#### About this task:
After reading the entries below, copy word for word the lines from the first through the line containing "Image resolution: width=1170", and stop there.

#### Supplied records:
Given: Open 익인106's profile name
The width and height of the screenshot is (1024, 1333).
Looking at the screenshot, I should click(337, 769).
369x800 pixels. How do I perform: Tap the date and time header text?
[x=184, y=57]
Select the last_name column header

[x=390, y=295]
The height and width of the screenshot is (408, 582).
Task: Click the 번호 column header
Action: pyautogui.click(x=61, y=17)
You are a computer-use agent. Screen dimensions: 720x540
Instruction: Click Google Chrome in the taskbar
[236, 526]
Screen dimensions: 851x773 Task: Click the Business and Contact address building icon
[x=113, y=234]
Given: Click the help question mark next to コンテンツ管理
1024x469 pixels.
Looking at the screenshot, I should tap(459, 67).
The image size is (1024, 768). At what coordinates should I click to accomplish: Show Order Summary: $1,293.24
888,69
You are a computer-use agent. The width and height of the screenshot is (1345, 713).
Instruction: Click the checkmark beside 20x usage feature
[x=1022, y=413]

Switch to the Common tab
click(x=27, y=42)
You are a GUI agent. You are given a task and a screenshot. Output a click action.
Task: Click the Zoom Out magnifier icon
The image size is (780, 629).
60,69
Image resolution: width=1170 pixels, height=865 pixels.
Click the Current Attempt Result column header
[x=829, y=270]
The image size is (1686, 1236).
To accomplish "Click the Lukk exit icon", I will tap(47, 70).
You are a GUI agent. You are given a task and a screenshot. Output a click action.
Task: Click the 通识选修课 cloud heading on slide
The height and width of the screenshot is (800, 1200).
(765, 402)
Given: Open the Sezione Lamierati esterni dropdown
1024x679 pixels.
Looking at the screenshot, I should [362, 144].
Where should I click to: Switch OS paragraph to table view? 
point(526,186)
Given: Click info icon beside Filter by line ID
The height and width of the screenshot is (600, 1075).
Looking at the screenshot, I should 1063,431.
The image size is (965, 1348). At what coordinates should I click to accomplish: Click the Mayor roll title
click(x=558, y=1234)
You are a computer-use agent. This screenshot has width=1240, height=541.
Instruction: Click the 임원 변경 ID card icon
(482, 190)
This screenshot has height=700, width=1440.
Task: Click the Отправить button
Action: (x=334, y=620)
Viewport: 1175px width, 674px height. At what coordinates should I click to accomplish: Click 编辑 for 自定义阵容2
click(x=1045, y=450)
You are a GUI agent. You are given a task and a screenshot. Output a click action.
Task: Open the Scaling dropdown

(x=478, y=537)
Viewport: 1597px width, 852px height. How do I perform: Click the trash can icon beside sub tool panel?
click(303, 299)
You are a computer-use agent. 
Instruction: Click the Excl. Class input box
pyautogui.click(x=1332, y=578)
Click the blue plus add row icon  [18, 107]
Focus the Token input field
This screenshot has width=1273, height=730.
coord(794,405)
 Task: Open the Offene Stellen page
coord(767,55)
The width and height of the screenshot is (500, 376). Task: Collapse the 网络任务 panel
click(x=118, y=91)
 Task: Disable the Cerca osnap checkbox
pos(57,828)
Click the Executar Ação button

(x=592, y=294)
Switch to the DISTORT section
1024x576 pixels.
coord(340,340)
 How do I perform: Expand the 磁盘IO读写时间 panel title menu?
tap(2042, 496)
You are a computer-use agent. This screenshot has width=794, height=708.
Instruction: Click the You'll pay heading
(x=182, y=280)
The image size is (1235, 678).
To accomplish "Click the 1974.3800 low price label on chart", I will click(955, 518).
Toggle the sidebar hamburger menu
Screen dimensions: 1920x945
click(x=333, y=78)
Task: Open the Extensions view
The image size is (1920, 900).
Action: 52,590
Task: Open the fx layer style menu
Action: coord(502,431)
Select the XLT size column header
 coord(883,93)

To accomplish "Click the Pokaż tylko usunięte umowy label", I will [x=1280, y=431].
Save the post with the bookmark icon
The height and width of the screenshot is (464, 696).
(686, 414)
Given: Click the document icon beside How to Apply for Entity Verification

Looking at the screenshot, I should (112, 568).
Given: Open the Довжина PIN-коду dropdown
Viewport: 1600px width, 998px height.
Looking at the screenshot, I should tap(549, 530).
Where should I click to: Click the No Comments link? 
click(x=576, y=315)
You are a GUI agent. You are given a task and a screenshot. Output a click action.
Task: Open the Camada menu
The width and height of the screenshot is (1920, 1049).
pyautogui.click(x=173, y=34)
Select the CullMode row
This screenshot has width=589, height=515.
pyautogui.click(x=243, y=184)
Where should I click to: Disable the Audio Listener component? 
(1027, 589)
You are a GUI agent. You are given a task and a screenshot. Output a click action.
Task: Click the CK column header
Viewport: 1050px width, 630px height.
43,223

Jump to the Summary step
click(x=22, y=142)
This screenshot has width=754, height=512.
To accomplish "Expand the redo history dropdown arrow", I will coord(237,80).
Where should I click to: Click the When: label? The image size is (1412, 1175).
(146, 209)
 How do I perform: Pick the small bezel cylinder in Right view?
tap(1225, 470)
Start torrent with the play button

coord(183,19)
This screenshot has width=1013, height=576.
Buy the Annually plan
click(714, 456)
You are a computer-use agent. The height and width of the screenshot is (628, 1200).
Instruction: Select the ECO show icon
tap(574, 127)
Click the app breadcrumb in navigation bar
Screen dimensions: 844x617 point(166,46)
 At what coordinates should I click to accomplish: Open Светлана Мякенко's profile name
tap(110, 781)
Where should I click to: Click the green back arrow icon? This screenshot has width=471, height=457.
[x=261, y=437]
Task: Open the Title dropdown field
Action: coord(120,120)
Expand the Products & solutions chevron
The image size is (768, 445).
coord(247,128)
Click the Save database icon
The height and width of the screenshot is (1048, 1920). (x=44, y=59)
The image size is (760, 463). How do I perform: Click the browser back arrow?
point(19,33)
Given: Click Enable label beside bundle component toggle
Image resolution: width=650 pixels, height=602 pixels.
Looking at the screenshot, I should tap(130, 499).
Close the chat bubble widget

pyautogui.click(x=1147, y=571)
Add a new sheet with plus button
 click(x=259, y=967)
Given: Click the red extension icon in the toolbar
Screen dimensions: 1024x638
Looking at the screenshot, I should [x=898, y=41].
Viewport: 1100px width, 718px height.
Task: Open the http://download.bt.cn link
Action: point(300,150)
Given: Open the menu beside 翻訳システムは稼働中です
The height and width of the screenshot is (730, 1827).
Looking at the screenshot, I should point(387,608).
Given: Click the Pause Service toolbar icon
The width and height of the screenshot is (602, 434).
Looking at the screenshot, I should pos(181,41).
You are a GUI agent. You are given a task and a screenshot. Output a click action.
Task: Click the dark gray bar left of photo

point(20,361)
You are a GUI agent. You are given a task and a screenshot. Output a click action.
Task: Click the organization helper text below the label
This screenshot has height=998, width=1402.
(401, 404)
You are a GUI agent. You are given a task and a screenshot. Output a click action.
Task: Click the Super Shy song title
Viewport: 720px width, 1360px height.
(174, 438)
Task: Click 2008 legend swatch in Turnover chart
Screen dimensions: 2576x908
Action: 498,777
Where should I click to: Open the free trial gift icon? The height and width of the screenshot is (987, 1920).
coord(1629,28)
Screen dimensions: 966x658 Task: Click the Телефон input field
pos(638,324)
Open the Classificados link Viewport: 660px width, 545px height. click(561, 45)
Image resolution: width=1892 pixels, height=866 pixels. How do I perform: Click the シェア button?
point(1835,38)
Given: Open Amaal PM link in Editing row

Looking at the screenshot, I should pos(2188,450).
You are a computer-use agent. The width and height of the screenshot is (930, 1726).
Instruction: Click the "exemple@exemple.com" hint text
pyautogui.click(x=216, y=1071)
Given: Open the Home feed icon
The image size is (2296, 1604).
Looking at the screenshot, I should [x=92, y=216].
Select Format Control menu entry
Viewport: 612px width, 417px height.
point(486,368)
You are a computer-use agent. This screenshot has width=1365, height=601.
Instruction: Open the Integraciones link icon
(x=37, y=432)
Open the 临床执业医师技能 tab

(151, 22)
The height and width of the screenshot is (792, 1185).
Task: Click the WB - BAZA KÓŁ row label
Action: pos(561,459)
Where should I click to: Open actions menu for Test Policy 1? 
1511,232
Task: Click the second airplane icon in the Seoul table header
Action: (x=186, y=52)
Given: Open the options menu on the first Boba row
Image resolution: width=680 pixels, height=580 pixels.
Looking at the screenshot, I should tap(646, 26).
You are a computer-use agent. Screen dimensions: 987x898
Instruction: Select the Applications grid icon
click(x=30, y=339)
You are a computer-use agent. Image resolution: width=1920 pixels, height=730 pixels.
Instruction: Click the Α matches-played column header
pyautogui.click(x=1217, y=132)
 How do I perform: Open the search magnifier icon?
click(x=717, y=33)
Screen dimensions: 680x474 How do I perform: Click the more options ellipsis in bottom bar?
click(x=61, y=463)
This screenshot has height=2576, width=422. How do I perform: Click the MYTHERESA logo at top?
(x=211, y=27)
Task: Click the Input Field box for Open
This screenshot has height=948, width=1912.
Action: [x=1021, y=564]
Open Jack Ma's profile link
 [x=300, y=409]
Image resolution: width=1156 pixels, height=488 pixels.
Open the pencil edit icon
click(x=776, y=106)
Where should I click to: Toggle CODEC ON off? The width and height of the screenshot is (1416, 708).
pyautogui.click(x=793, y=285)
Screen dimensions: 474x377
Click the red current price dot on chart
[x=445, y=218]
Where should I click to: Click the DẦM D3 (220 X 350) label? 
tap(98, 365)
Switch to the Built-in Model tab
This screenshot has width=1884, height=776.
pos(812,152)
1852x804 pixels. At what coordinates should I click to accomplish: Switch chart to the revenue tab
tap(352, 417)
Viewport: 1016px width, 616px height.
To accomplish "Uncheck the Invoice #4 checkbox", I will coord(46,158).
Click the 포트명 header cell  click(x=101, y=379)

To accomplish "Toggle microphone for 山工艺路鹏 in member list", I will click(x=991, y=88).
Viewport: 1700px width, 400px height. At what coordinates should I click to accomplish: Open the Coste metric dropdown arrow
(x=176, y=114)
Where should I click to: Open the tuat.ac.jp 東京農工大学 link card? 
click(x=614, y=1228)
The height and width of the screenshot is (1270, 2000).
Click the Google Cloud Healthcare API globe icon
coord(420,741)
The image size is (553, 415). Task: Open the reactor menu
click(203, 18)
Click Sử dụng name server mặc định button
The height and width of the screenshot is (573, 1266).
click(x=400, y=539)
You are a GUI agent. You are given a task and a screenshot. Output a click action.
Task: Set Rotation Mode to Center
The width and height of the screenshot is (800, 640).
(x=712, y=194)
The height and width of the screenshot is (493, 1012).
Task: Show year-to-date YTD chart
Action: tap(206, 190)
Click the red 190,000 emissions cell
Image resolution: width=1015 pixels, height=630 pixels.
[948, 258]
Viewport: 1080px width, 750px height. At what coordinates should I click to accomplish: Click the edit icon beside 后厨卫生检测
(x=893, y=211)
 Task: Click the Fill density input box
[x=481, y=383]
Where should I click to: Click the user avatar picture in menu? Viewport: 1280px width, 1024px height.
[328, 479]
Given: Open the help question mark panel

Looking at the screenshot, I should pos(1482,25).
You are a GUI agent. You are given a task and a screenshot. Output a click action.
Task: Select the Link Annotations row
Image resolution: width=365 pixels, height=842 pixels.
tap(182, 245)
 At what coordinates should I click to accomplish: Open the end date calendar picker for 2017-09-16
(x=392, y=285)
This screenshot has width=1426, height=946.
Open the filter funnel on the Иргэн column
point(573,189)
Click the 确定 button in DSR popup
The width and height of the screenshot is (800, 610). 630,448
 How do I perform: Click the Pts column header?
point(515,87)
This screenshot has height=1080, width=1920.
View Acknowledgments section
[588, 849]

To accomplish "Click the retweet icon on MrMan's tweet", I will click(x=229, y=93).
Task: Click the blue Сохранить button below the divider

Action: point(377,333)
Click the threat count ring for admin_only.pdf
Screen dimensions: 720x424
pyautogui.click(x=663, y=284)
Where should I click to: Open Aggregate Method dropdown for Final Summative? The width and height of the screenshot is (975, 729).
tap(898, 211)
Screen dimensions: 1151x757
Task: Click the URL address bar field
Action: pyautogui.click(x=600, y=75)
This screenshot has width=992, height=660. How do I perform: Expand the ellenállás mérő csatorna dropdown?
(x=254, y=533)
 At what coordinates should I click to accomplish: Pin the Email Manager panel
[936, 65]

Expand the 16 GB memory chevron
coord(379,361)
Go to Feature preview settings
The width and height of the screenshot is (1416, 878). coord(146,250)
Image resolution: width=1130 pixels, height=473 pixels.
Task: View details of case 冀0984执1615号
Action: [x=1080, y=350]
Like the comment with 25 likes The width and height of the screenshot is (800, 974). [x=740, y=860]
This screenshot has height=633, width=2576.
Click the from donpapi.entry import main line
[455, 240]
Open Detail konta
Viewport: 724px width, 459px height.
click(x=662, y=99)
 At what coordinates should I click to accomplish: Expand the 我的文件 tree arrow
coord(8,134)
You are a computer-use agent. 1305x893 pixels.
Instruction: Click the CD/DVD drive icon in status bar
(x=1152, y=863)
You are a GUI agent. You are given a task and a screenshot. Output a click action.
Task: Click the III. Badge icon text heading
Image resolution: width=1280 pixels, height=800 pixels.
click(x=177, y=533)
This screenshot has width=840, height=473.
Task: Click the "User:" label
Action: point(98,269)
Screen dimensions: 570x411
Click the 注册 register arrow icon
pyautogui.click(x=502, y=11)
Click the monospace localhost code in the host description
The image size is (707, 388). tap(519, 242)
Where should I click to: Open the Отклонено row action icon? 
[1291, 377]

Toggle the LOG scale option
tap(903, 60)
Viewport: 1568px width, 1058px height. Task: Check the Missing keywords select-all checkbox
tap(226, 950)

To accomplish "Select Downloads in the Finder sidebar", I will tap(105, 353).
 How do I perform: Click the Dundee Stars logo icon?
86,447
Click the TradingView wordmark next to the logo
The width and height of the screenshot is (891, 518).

#### Result for this exercise:
Given: Open 익인106's profile name
The width and height of the screenshot is (1024, 1333).
Looking at the screenshot, I should click(337, 769).
369x800 pixels. How do I perform: Tap the date and time header text?
[x=184, y=57]
Select the last_name column header

[x=390, y=295]
The height and width of the screenshot is (408, 582).
Task: Click the 번호 column header
Action: pyautogui.click(x=61, y=17)
You are a computer-use agent. Screen dimensions: 720x540
Instruction: Click Google Chrome in the taskbar
[236, 526]
Screen dimensions: 851x773 Task: Click the Business and Contact address building icon
[x=113, y=234]
Given: Click the help question mark next to コンテンツ管理
1024x469 pixels.
Looking at the screenshot, I should tap(459, 67).
The image size is (1024, 768). At what coordinates should I click to accomplish: Show Order Summary: $1,293.24
888,69
You are a computer-use agent. The width and height of the screenshot is (1345, 713).
Instruction: Click the checkmark beside 20x usage feature
[x=1022, y=413]

Switch to the Common tab
click(x=27, y=42)
You are a GUI agent. You are given a task and a screenshot. Output a click action.
Task: Click the Zoom Out magnifier icon
The image size is (780, 629).
60,69
Image resolution: width=1170 pixels, height=865 pixels.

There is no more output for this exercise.